» TEXT EXCERPT:
Up the Creek: Paid bounties back in the news

By Ken Blomberg
I am old enough to remember when the state paid bounties to hunters for killing predators. The Wisconsin Legislature passed a state bounty in 1865, offering $5 for every wolf killed. Well, I’m not that old, but history tells us this practice was thought to assist preserving dwindling deer populations in the early 1900s. At that time, the state supported the elimination of predators like wolves and their bounty was increased to $20 for adults and $10 for pups. Wolf bounties persisted until 1957. Through the year 1963, bounties were paid out at county courthouses for coyotes, foxes, weasels, crows and ravens. Hawks and owls were unprotected and shot regularly – the practice being justified as helping game animal populations. Science has since proven that wrong. Regulated hunting and trapping of fur bearing predators still exists and keeps close tabs on both predator and prey populations.
Recently, bounties are back in the news. But not for predators. The target in the cross hairs today are whitetail deer. Deer carrying Chronic Wasting Disease (CWD). The infection rate is getting worse every year. In some southern counties, the infection rate is about 50 percent among adult bucks, according to the Department of Natural Resources (DNR). Statewide in 2018, 1,019 CWD-positive deer were detected among 16,735 tested, or 6 percent. Portage County has been labeled a CWD county.
And apparently you will soon have a chance to vote on a proposed $1,000 bounty to hunters and landowners that take out diseased animals from the growing infected herd. Do I have your attention now?

» DATA:
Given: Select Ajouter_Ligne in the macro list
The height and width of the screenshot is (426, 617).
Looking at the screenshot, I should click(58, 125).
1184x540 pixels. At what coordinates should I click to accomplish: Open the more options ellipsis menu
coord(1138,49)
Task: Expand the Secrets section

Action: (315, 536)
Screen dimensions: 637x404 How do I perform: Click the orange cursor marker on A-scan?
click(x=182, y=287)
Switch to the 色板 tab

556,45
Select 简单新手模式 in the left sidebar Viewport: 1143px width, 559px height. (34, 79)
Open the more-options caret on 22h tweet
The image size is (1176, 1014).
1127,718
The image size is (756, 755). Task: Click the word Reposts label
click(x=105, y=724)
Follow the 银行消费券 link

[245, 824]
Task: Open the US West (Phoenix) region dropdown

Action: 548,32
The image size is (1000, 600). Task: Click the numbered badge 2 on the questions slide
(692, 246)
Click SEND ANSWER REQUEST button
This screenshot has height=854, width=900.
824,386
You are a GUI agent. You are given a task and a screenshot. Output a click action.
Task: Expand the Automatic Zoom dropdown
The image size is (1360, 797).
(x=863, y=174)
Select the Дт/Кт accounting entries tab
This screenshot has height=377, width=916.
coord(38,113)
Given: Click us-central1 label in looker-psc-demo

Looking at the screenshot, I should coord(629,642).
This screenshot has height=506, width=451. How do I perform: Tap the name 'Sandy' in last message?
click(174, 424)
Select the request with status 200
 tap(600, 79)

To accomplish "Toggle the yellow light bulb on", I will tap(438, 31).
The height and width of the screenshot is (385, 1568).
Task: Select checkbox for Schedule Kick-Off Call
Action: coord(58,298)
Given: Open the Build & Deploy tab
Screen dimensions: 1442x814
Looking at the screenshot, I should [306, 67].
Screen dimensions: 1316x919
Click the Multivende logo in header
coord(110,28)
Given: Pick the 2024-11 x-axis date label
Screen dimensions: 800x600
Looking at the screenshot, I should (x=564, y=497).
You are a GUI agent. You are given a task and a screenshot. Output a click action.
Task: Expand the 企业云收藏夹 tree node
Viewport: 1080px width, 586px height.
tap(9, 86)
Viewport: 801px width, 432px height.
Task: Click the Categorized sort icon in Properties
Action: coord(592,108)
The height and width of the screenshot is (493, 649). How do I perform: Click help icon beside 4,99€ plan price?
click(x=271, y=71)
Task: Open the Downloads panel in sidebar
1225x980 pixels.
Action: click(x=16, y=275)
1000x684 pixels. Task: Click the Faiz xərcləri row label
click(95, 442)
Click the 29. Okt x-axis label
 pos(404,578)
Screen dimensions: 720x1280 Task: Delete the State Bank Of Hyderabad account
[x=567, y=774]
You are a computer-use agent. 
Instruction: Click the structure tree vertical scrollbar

» ACTIONS TO TAKE:
**1.** According to the column on paid bounties, how many CWD-positive deer were detected statewide in 2018?
**2.** Pick up the column on paid bounties right after its final sentence and keep writing it.
The lines have nothing to do with the column on paid bounties.

» SOLVED TASKS:
**1.** 1,019 CWD-positive deer were detected among 16,735 tested.

**2.**
The program, now referred to as Payment for Positives, would provide a cash payment (bounty) to hunters and landowners who kill, sample and register a CWD-positive deer. Business owners who provide sampling services also would be compensated. The Wisconsin Conservation Congress (WCC) has announced it will put the question before the public on April 8th at the 2019 Annual Spring Fish and Game Hearings in all counties. Question number 12 is among WCC advisory measures and reads, “Conduct a pilot CWD Payment for Positives program in 2019.” The question is; Do you favor conducting a pilot CWD Payment for Positives program to test if CWD testing rates and removal of CWD-positive deer can be increased from infected areas?
According to Mike Foy, a retired DNR wildlife biologist, “The program will provide substantial rewards to landowners and their hunters who remove CWD-positive deer on a completely voluntary basis, guided by prevalence maps. Provide smaller reward to cooperating sample stations, meat processors, taxidermists, CWD contractors and other small businesses that collect CWD positive samples with good data too.” The original proposal awarded $1000 to landowner, $1000 to hunter, and $300 to small business sample taker for each CWD-positive deer taken. The hearing question will describe three funding levels ranging from payments of $750, $1,000 or $1,250 for each CWD-positive deer. When payments to participants are made, and estimated positive deer are harvested, it would cost between $900,000 and $1.4 million.
A small price to pay to save our Wisconsin deer herd and the 1.3-billion-dollar industry it supports.